Photos by Byron Birkbeck

Millwright Byron Birkbeck manages the installation and commissioning of drilling equipment on some of the world's largest semi-submersible offshore platforms. He oversees a crew of about 30 who make sure equipment is running properly before vessels are deployed into deep water. He's pictured at SHI Samsung Heavy Industries in South Korea.

Blue Whale platforms, pictured right at the CIMC Raffles Yard in Yantai, China, are the largest ultra deepwater rigs in the world. They are the same height as a 37-storey building and can drill to depths of 15,000 metres.
“It is pretty cool to work around such massive equipment. We routinely lift 400 tonnes and are capable of lifting 1,200 tonnes.”
The Deepsea Stavanger, shown at the DSME Daewoo Shipbuilding Maritime Engineering in South Korea, is designed to operate in harsh environments and at water depths of up to 3,000 metres.

Birkbeck started travelling in 2001 during his downtime as a millwright apprentice. Today, he gets every other month off (after working 12-hour days for a 28 days) and often takes advantage of the down time to travel.

Visiting the Great Pyramids in Giza, Egypt.
SHI Samsung Heavy Industries in South Korea.
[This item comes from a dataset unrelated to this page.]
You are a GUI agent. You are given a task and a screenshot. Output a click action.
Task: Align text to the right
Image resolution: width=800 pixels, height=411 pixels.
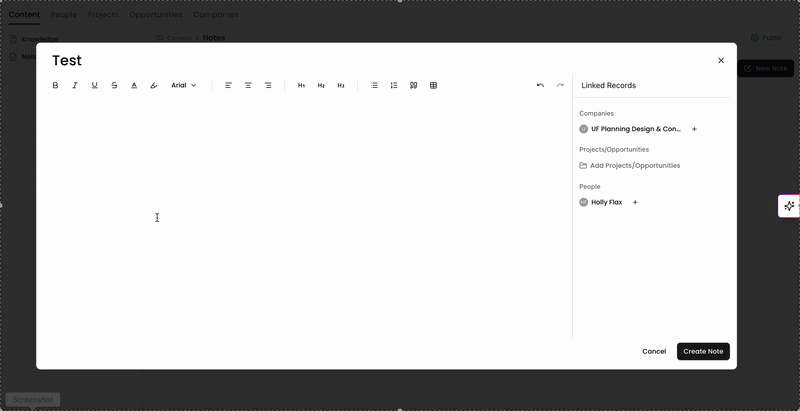[x=268, y=85]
During his first five years on the job, Birkbeck was always planning his next adventure abroad, which would help him get through the grind of a 28-day work schedule.

Flying on a microlight aircraft while taking in a breathtaking view of Victoria Falls at Livingstone Island in Zambia.
“The [idea of a] bucket list for travel is a bit strange to me. A list of places that you want to go before you die? Travel doesn’t have to be expensive and isn’t exclusive like it might have been 20 years ago.”
Singapore at sunset

One of his favourite memories working abroad is sailing into Singapore at sunset after more than 20 days aboard a cramped semi-submersible platform. They sailed along side a Russian warship (below), a spectacle to sailors aboard both vessels.

“We’re on this massive yellow cube and they’re on their warship and we’re just taking photos of each other.”
Birkbeck at the Great Wall of China.
“The [idea of a] bucket list for travel is a bit strange to me. A list of places that you want to go before you die? Travel doesn’t have to be expensive and isn’t exclusive like it might have been 20 years ago.”

After visiting 45 countries, is there a favourite?

“It’s hard to say favourite because travelling is kind of dependent on where you are in your head. There’s a lot of really good countries, good aspects to every culture so long as you're in the mindset to see those from all different perspectives, then travelling can be great no matter where you’re going.”
The sun sets at the DSME Daewoo Shipbuilding Maritime Engineering in South Korea.